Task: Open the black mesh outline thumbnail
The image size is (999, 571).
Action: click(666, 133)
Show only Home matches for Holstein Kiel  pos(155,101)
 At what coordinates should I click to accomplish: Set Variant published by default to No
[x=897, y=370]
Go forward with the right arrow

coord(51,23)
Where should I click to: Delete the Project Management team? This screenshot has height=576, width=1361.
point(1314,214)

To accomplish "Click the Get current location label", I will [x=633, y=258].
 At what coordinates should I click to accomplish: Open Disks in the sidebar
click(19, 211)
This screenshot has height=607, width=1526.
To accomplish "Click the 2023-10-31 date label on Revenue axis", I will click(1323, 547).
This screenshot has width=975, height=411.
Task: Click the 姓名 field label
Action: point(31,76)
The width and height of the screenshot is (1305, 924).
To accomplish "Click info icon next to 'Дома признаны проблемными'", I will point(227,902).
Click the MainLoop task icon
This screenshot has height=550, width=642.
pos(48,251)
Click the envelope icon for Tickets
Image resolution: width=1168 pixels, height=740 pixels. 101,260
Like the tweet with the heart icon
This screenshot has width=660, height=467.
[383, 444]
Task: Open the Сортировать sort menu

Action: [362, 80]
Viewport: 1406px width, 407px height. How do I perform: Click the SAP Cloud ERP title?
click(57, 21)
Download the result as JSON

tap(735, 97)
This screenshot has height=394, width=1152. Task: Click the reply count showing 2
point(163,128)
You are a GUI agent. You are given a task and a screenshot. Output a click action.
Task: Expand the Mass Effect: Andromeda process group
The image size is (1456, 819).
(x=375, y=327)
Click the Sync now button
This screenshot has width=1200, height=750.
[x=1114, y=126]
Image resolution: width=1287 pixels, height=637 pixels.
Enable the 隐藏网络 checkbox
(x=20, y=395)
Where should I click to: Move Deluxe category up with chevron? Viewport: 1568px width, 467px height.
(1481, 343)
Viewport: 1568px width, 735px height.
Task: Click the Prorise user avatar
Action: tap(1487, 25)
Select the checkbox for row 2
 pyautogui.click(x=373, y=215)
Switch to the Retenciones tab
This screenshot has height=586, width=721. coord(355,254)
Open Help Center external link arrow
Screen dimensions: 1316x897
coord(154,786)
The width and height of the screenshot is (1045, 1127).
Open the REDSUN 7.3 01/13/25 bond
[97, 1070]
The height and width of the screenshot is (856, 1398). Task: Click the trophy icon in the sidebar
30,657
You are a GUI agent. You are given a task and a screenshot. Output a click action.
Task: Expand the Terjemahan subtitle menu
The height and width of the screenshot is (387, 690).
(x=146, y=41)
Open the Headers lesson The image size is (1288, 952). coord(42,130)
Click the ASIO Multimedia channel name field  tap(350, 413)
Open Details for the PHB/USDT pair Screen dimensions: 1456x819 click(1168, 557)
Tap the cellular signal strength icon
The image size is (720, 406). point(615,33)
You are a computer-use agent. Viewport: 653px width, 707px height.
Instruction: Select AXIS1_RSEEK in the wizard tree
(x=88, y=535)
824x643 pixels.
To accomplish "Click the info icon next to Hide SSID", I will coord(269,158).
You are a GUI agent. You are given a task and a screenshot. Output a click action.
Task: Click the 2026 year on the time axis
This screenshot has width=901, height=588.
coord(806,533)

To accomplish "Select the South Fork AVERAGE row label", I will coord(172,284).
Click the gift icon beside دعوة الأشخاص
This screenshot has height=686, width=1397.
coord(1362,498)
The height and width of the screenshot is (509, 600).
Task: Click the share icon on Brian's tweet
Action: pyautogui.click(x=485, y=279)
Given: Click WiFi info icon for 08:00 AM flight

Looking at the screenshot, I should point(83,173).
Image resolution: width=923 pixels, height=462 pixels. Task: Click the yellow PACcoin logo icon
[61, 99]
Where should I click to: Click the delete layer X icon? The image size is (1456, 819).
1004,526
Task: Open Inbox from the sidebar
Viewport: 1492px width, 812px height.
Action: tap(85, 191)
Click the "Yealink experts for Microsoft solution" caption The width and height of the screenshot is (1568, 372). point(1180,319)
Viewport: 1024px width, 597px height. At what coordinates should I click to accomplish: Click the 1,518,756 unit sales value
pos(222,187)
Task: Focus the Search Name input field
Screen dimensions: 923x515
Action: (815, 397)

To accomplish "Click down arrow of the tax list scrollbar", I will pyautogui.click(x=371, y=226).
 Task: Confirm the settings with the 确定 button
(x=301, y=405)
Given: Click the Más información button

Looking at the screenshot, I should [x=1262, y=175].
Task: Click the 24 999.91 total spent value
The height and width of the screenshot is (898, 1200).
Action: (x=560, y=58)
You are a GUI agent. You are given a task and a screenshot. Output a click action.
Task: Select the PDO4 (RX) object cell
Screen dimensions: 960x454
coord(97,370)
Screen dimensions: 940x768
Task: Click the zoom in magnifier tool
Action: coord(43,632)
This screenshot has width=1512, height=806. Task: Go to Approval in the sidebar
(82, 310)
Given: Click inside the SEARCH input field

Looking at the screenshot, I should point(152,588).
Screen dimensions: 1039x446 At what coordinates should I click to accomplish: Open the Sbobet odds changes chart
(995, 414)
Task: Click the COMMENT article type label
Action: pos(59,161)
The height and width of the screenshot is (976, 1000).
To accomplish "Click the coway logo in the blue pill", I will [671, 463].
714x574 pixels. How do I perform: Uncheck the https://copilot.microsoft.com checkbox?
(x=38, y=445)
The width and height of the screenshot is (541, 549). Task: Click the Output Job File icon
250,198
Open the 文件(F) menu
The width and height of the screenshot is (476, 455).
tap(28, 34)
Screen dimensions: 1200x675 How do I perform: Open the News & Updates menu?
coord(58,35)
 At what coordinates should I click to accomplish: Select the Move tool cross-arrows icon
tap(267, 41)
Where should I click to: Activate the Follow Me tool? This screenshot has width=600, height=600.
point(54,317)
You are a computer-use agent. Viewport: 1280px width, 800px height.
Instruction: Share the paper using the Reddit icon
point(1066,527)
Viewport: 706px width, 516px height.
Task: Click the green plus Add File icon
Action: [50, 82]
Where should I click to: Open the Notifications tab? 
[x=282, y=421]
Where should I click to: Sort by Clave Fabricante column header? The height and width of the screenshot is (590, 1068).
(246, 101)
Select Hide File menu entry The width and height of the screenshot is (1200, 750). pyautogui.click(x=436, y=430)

────────

### [STATED PROBLEM]
Recast every line of the rows above as a numbered list, leaving out the blank lines.

### [REPLY TO THE TASK]
1. Task: Open the black mesh outline thumbnail
2. The image size is (999, 571).
3. Action: click(666, 133)
4. Show only Home matches for Holstein Kiel  pos(155,101)
5.  At what coordinates should I click to accomplish: Set Variant published by default to No
6. [x=897, y=370]
7. Go forward with the right arrow
8. coord(51,23)
9. Where should I click to: Delete the Project Management team? This screenshot has height=576, width=1361.
10. point(1314,214)
11. To accomplish "Click the Get current location label", I will [x=633, y=258].
12.  At what coordinates should I click to accomplish: Open Disks in the sidebar
13. click(19, 211)
14. This screenshot has height=607, width=1526.
15. To accomplish "Click the 2023-10-31 date label on Revenue axis", I will click(1323, 547).
16. This screenshot has width=975, height=411.
17. Task: Click the 姓名 field label
18. Action: point(31,76)
19. The width and height of the screenshot is (1305, 924).
20. To accomplish "Click info icon next to 'Дома признаны проблемными'", I will point(227,902).
21. Click the MainLoop task icon
22. This screenshot has height=550, width=642.
23. pos(48,251)
24. Click the envelope icon for Tickets
25. Image resolution: width=1168 pixels, height=740 pixels. 101,260
26. Like the tweet with the heart icon
27. This screenshot has width=660, height=467.
28. [383, 444]
29. Task: Open the Сортировать sort menu
30. Action: [362, 80]
31. Viewport: 1406px width, 407px height. How do I perform: Click the SAP Cloud ERP title?
32. click(57, 21)
33. Download the result as JSON
34. tap(735, 97)
35. This screenshot has height=394, width=1152. Task: Click the reply count showing 2
36. point(163,128)
37. You are a GUI agent. You are given a task and a screenshot. Output a click action.
38. Task: Expand the Mass Effect: Andromeda process group
39. The image size is (1456, 819).
40. (x=375, y=327)
41. Click the Sync now button
42. This screenshot has width=1200, height=750.
43. [x=1114, y=126]
44. Image resolution: width=1287 pixels, height=637 pixels.
45. Enable the 隐藏网络 checkbox
46. (x=20, y=395)
47. Where should I click to: Move Deluxe category up with chevron? Viewport: 1568px width, 467px height.
48. (1481, 343)
49. Viewport: 1568px width, 735px height.
50. Task: Click the Prorise user avatar
51. Action: tap(1487, 25)
52. Select the checkbox for row 2
53.  pyautogui.click(x=373, y=215)
54. Switch to the Retenciones tab
55. This screenshot has height=586, width=721. coord(355,254)
56. Open Help Center external link arrow
57. Screen dimensions: 1316x897
58. coord(154,786)
59. The width and height of the screenshot is (1045, 1127).
60. Open the REDSUN 7.3 01/13/25 bond
61. [97, 1070]
62. The height and width of the screenshot is (856, 1398). Task: Click the trophy icon in the sidebar
63. 30,657
64. You are a GUI agent. You are given a task and a screenshot. Output a click action.
65. Task: Expand the Terjemahan subtitle menu
66. The height and width of the screenshot is (387, 690).
67. (x=146, y=41)
68. Open the Headers lesson The image size is (1288, 952). coord(42,130)
69. Click the ASIO Multimedia channel name field  tap(350, 413)
70. Open Details for the PHB/USDT pair Screen dimensions: 1456x819 click(1168, 557)
71. Tap the cellular signal strength icon
72. The image size is (720, 406). point(615,33)
73. You are a computer-use agent. Viewport: 653px width, 707px height.
74. Instruction: Select AXIS1_RSEEK in the wizard tree
75. (x=88, y=535)
76. 824x643 pixels.
77. To accomplish "Click the info icon next to Hide SSID", I will coord(269,158).
78. You are a GUI agent. You are given a task and a screenshot. Output a click action.
79. Task: Click the 2026 year on the time axis
80. This screenshot has width=901, height=588.
81. coord(806,533)
82. To accomplish "Select the South Fork AVERAGE row label", I will coord(172,284).
83. Click the gift icon beside دعوة الأشخاص
84. This screenshot has height=686, width=1397.
85. coord(1362,498)
86. The height and width of the screenshot is (509, 600).
87. Task: Click the share icon on Brian's tweet
88. Action: pyautogui.click(x=485, y=279)
89. Given: Click WiFi info icon for 08:00 AM flight
90. Looking at the screenshot, I should point(83,173).
91. Image resolution: width=923 pixels, height=462 pixels. Task: Click the yellow PACcoin logo icon
92. [61, 99]
93. Where should I click to: Click the delete layer X icon? The image size is (1456, 819).
94. 1004,526
95. Task: Open Inbox from the sidebar
96. Viewport: 1492px width, 812px height.
97. Action: tap(85, 191)
98. Click the "Yealink experts for Microsoft solution" caption The width and height of the screenshot is (1568, 372). point(1180,319)
99. Viewport: 1024px width, 597px height. At what coordinates should I click to accomplish: Click the 1,518,756 unit sales value
100. pos(222,187)
101. Task: Focus the Search Name input field
102. Screen dimensions: 923x515
103. Action: (815, 397)
104. To accomplish "Click down arrow of the tax list scrollbar", I will pyautogui.click(x=371, y=226).
105.  Task: Confirm the settings with the 确定 button
106. (x=301, y=405)
107. Given: Click the Más información button
108. Looking at the screenshot, I should [x=1262, y=175].
109. Task: Click the 24 999.91 total spent value
110. The height and width of the screenshot is (898, 1200).
111. Action: (x=560, y=58)
112. You are a GUI agent. You are given a task and a screenshot. Output a click action.
113. Task: Select the PDO4 (RX) object cell
114. Screen dimensions: 960x454
115. coord(97,370)
116. Screen dimensions: 940x768
117. Task: Click the zoom in magnifier tool
118. Action: coord(43,632)
119. This screenshot has width=1512, height=806. Task: Go to Approval in the sidebar
120. (82, 310)
121. Given: Click inside the SEARCH input field
122. Looking at the screenshot, I should point(152,588).
123. Screen dimensions: 1039x446 At what coordinates should I click to accomplish: Open the Sbobet odds changes chart
124. (995, 414)
125. Task: Click the COMMENT article type label
126. Action: pos(59,161)
127. The height and width of the screenshot is (976, 1000).
128. To accomplish "Click the coway logo in the blue pill", I will [671, 463].
129. 714x574 pixels. How do I perform: Uncheck the https://copilot.microsoft.com checkbox?
130. (x=38, y=445)
131. The width and height of the screenshot is (541, 549). Task: Click the Output Job File icon
132. 250,198
133. Open the 文件(F) menu
134. The width and height of the screenshot is (476, 455).
135. tap(28, 34)
136. Screen dimensions: 1200x675 How do I perform: Open the News & Updates menu?
137. coord(58,35)
138.  At what coordinates should I click to accomplish: Select the Move tool cross-arrows icon
139. tap(267, 41)
140. Where should I click to: Activate the Follow Me tool? This screenshot has width=600, height=600.
141. point(54,317)
142. You are a computer-use agent. Viewport: 1280px width, 800px height.
143. Instruction: Share the paper using the Reddit icon
144. point(1066,527)
145. Viewport: 706px width, 516px height.
146. Task: Click the green plus Add File icon
147. Action: [50, 82]
148. Where should I click to: Open the Notifications tab? 
149. [x=282, y=421]
150. Where should I click to: Sort by Clave Fabricante column header? The height and width of the screenshot is (590, 1068).
151. (246, 101)
152. Select Hide File menu entry The width and height of the screenshot is (1200, 750). pyautogui.click(x=436, y=430)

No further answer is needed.